Though that ominous Castamere mention might have prepared us for the death of Oberyn Martell, however, we weren’t prepared for just how bloody things would get. Is it presumptive to suspect that 90% of tonight’s audience watched through their fingers as the Viper met his fate, head crushed to pieces by Gregor Clegane’s paws of death? Probably not.

Still, as ever, Game of Thrones did a very Game of Thrones thing and managed to genuinely surprise us. Just as it looked like the Viper was about to Inigo Montoya his way to victory, his desperation for vengeance betrayed him, allowing Clegane to gain the upper hand. As always, we were reminded that the only way to succeed in this world is to eschew all emotion, Tywin Lannister-style. Or perhaps, as of this episode, Sansa Stark-style.

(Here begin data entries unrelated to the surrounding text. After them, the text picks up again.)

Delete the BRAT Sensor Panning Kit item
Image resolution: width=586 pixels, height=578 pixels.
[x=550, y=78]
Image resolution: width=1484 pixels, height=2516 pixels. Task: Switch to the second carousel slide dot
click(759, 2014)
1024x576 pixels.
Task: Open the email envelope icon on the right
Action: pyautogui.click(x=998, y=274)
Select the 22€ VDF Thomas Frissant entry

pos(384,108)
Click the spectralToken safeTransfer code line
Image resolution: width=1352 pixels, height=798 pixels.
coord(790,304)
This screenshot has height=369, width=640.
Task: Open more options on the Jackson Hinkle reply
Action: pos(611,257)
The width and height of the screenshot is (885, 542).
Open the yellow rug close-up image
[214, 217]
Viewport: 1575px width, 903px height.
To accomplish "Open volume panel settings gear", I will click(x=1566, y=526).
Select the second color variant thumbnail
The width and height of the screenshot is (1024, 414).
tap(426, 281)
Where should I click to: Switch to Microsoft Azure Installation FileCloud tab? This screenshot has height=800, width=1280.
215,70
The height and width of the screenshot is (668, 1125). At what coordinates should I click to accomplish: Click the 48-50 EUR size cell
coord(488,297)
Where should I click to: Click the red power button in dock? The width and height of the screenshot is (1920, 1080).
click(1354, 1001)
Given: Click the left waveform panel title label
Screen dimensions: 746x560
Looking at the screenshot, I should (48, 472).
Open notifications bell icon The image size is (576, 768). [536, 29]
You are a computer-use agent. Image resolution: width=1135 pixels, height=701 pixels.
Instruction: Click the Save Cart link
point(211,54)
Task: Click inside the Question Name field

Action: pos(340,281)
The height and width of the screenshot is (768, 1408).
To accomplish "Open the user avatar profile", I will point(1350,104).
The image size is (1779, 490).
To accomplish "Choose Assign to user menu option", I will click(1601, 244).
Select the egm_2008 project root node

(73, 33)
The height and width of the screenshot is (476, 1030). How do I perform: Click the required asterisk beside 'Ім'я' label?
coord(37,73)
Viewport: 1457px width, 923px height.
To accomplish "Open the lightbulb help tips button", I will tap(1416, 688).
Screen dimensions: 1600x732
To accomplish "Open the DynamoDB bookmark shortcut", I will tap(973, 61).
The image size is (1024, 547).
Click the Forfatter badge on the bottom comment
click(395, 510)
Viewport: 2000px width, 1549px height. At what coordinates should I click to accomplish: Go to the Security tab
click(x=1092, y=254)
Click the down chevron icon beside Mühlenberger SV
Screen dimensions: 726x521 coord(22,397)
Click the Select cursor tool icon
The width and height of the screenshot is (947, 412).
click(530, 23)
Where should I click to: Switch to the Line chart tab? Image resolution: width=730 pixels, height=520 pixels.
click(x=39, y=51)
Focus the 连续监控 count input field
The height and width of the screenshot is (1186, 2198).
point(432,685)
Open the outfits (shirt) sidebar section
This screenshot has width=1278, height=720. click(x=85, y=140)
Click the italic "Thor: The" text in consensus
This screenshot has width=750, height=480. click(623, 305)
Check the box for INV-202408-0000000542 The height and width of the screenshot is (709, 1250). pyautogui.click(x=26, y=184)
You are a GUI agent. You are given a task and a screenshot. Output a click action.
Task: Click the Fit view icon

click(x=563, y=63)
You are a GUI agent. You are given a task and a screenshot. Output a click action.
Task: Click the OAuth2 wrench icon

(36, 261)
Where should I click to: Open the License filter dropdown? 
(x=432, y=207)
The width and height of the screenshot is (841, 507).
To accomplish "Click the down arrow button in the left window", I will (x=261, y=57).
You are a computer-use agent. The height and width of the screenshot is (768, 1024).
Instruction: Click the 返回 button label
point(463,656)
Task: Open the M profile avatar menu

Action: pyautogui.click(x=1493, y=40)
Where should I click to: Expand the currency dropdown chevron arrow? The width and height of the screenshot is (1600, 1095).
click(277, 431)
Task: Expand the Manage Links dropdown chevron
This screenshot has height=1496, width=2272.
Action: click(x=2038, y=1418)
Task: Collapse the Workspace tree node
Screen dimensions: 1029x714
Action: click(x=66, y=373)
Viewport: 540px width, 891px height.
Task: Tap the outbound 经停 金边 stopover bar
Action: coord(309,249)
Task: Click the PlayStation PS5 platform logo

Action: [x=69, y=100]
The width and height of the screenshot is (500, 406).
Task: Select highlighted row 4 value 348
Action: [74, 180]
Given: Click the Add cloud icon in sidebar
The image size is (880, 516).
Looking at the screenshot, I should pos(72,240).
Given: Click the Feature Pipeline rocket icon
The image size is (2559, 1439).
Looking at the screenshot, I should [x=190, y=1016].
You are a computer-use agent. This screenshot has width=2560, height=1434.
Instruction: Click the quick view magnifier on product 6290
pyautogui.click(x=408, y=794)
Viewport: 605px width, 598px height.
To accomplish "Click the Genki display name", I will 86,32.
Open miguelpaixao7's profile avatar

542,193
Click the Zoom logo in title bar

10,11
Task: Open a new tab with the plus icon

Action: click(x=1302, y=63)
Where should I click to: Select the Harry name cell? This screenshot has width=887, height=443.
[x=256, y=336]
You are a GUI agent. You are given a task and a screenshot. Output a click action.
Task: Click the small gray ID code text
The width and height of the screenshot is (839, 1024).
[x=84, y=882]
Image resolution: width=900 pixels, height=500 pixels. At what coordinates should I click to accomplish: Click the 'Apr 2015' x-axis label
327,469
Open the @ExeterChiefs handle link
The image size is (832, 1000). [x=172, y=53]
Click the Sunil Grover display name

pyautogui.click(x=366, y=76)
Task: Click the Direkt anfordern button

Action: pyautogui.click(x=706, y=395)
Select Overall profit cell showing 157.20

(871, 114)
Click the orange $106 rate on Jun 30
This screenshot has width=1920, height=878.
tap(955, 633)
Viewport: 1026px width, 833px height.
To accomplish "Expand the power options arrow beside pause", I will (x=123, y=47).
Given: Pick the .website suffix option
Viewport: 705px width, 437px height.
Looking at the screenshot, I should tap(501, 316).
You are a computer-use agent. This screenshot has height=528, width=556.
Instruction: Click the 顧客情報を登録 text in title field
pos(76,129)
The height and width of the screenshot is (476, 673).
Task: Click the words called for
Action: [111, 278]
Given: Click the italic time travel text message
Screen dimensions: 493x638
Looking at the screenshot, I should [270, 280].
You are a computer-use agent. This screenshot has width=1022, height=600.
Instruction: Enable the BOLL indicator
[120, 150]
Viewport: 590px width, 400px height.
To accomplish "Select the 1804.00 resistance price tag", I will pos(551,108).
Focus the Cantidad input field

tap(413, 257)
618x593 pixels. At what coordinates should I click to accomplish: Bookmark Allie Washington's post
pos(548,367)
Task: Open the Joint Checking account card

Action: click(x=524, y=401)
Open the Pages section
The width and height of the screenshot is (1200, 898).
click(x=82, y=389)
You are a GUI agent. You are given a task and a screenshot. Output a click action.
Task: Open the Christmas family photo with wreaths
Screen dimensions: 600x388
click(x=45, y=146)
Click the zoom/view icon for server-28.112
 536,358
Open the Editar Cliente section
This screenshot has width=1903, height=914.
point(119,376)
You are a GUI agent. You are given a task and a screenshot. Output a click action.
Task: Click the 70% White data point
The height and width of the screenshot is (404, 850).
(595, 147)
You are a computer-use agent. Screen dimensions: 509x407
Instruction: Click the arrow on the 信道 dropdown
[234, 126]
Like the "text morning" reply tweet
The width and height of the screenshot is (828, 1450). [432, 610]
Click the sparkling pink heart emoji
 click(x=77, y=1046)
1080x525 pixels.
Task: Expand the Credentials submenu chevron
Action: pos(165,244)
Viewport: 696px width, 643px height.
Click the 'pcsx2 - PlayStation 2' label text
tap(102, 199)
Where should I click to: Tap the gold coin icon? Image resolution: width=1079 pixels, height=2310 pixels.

Though the main thing on people’s lips will certainly be Martell’s demise, it’ll be pretty hard to forget what became of our sweet Sansa this week. In the last episode, we saw her begin to shed her vulnerable Stark skin when she smacked her cousin Robin across the face. This week she completed the transformation and matured from naïve youth to ravishing, deceitful, ebony-clad mistress of the Eyrie.

Sansa, it seems, has finally learnt that in order to protect herself she needs to possess power over someone. The irony being, of course, that the man who taught her this lesson – Petyr Baelish – is also the man over whom she has gained power.

Though it’s certainly been chilling watching Arya Stark get stabby with every evil henchman who comes her way, there’s something even more unsettling about Sansa making sexy eyes at the man responsible for her father’s death. Then again, this is also the first time in the series that we’ve got the feeling Sansa can take care of herself.

Oddly enough, her hubby Tyrion isn’t having as much luck accepting the realities of human nature. In the run up to Oberyn’s fight with the Mountain, Tyrion tried to allay his nerves by shooting the breeze with big bro Jaime. And though this scene wasn’t quite as captivating as Martell’s eloquent reminiscence in the last episode, we saw Tyrion nicely sum up the brutality of life in Westeros with a drawn out tale about a beetle-smashing cousin from his youth.

Tyrion, of course, will never understand exactly why men kill one another and this might just be his downfall.

And the rest? Well, Daenerys finally discovered that Jorah traded secrets to Westeros and banished him from Meereen, and, in a moment so gruesome it could play second fiddle only to Oberyn’s head-smushing, Ramsay Snow flayed the Ironborn men holding Moat Cailin. We also witnessed the wildlings attack Mole’s Town and Ygritte take down the burping prostitute before sparing the lives of Gilly and her baby – just to remind us that she’s a good girl at heart.

Taken that all in? Good. The only real question now is not whether more bloodshed is coming, but exactly who – if anyone – will escape this season in one piece.


Aired on Monday 2 June 2014 on Sky Atlantic.